(Entries supplied Opens)
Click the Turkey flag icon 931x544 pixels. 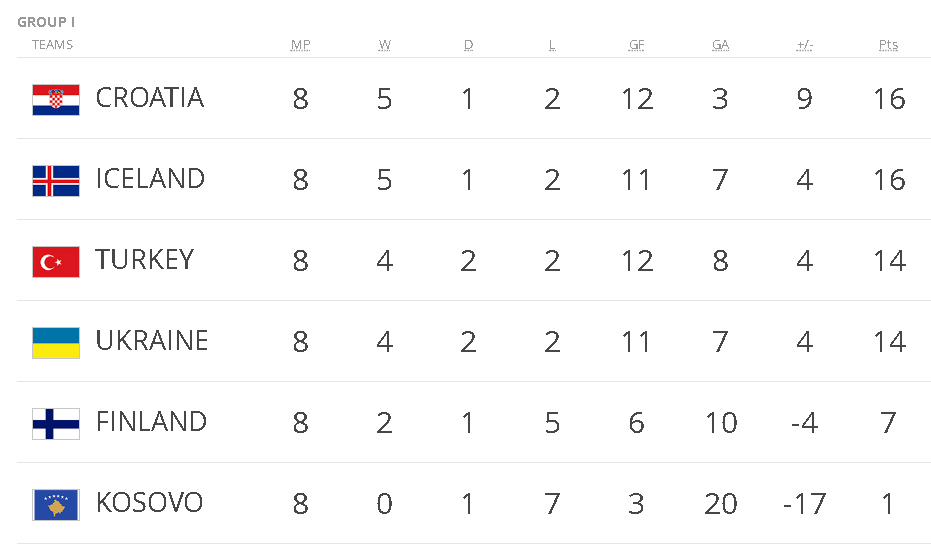[56, 261]
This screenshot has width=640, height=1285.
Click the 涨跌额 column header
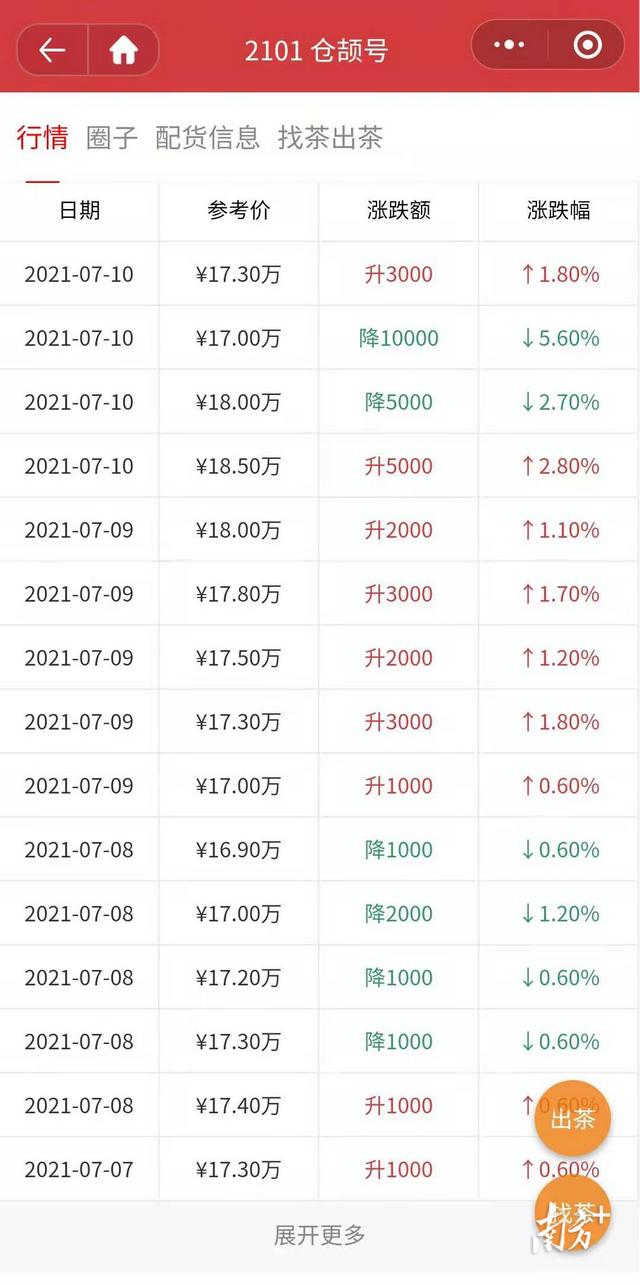pos(399,210)
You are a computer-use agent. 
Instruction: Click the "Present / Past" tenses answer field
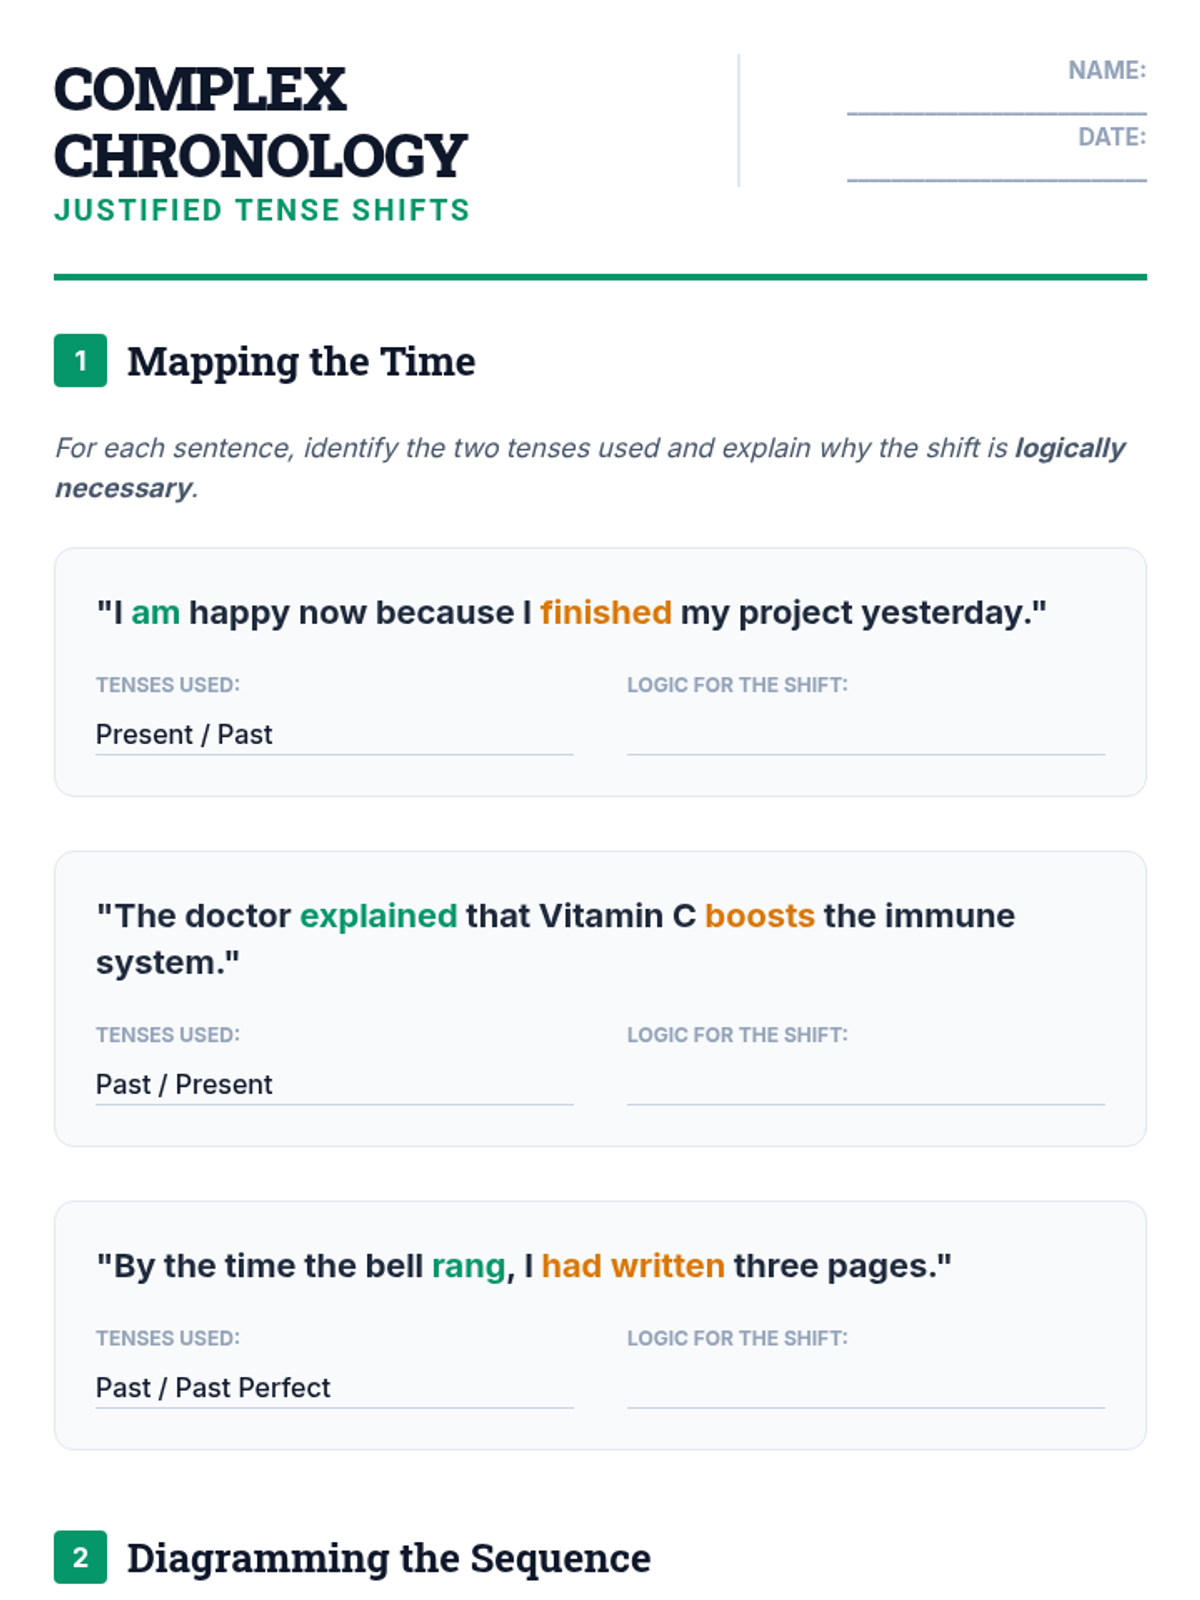[x=334, y=735]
(Entries supplied Closes)
Your assignment →
Before answering, please find the line containing "This screenshot has width=640, height=1285." above, then copy exactly from it through the last line of the entries, both included, without pictures.

Result of this exercise →
This screenshot has width=640, height=1285.
Click the 涨跌额 column header
pos(399,210)
You are a computer-use agent. 
Instruction: Click the "Present / Past" tenses answer field
[x=334, y=735]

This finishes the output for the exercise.